* [Problem description]: Rewrite the entries below as a numbered list, leaving out any blank lines.

** start of Given data **

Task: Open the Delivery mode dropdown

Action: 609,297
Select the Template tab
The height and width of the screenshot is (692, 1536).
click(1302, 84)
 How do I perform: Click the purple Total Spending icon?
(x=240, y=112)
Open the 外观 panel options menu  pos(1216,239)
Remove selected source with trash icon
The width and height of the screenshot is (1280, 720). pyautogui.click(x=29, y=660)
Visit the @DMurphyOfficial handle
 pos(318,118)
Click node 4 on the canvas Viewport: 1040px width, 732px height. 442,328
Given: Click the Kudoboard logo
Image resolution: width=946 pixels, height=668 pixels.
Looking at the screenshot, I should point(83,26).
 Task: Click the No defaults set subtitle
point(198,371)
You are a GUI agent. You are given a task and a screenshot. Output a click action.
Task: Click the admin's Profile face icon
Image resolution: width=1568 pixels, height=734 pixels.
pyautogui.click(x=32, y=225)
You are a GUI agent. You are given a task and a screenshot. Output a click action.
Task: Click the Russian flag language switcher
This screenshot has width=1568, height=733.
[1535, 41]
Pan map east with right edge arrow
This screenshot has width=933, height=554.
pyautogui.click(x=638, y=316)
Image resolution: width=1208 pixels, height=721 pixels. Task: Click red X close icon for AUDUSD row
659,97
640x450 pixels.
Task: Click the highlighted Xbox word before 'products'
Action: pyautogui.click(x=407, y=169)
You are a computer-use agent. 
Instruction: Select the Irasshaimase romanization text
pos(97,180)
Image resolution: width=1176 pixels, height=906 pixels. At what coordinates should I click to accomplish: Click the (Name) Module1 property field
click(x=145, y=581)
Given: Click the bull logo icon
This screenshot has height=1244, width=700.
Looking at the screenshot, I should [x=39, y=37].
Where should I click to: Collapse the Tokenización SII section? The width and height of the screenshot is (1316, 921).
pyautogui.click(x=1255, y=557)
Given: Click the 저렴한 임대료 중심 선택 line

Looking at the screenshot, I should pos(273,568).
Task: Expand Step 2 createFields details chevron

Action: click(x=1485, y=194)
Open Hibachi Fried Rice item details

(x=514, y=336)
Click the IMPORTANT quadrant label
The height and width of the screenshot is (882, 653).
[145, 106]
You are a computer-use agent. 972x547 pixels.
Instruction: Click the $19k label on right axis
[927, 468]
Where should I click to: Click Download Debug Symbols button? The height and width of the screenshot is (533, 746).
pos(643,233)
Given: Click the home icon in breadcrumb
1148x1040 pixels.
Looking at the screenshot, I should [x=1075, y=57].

** end of Given data **

* [Answer to the exercise]:
1. Task: Open the Delivery mode dropdown
2. Action: 609,297
3. Select the Template tab
4. The height and width of the screenshot is (692, 1536).
5. click(1302, 84)
6.  How do I perform: Click the purple Total Spending icon?
7. (x=240, y=112)
8. Open the 外观 panel options menu  pos(1216,239)
9. Remove selected source with trash icon
10. The width and height of the screenshot is (1280, 720). pyautogui.click(x=29, y=660)
11. Visit the @DMurphyOfficial handle
12.  pos(318,118)
13. Click node 4 on the canvas Viewport: 1040px width, 732px height. 442,328
14. Given: Click the Kudoboard logo
15. Image resolution: width=946 pixels, height=668 pixels.
16. Looking at the screenshot, I should point(83,26).
17.  Task: Click the No defaults set subtitle
18. point(198,371)
19. You are a GUI agent. You are given a task and a screenshot. Output a click action.
20. Task: Click the admin's Profile face icon
21. Image resolution: width=1568 pixels, height=734 pixels.
22. pyautogui.click(x=32, y=225)
23. You are a GUI agent. You are given a task and a screenshot. Output a click action.
24. Task: Click the Russian flag language switcher
25. This screenshot has width=1568, height=733.
26. [1535, 41]
27. Pan map east with right edge arrow
28. This screenshot has width=933, height=554.
29. pyautogui.click(x=638, y=316)
30. Image resolution: width=1208 pixels, height=721 pixels. Task: Click red X close icon for AUDUSD row
31. 659,97
32. 640x450 pixels.
33. Task: Click the highlighted Xbox word before 'products'
34. Action: pyautogui.click(x=407, y=169)
35. You are a computer-use agent. 
36. Instruction: Select the Irasshaimase romanization text
37. pos(97,180)
38. Image resolution: width=1176 pixels, height=906 pixels. At what coordinates should I click to accomplish: Click the (Name) Module1 property field
39. click(x=145, y=581)
40. Given: Click the bull logo icon
41. This screenshot has height=1244, width=700.
42. Looking at the screenshot, I should [x=39, y=37].
43. Where should I click to: Collapse the Tokenización SII section? The width and height of the screenshot is (1316, 921).
44. pyautogui.click(x=1255, y=557)
45. Given: Click the 저렴한 임대료 중심 선택 line
46. Looking at the screenshot, I should pos(273,568).
47. Task: Expand Step 2 createFields details chevron
48. Action: click(x=1485, y=194)
49. Open Hibachi Fried Rice item details
50. (x=514, y=336)
51. Click the IMPORTANT quadrant label
52. The height and width of the screenshot is (882, 653).
53. [145, 106]
54. You are a computer-use agent. 972x547 pixels.
55. Instruction: Click the $19k label on right axis
56. [927, 468]
57. Where should I click to: Click Download Debug Symbols button? The height and width of the screenshot is (533, 746).
58. pos(643,233)
59. Given: Click the home icon in breadcrumb
60. 1148x1040 pixels.
61. Looking at the screenshot, I should [x=1075, y=57].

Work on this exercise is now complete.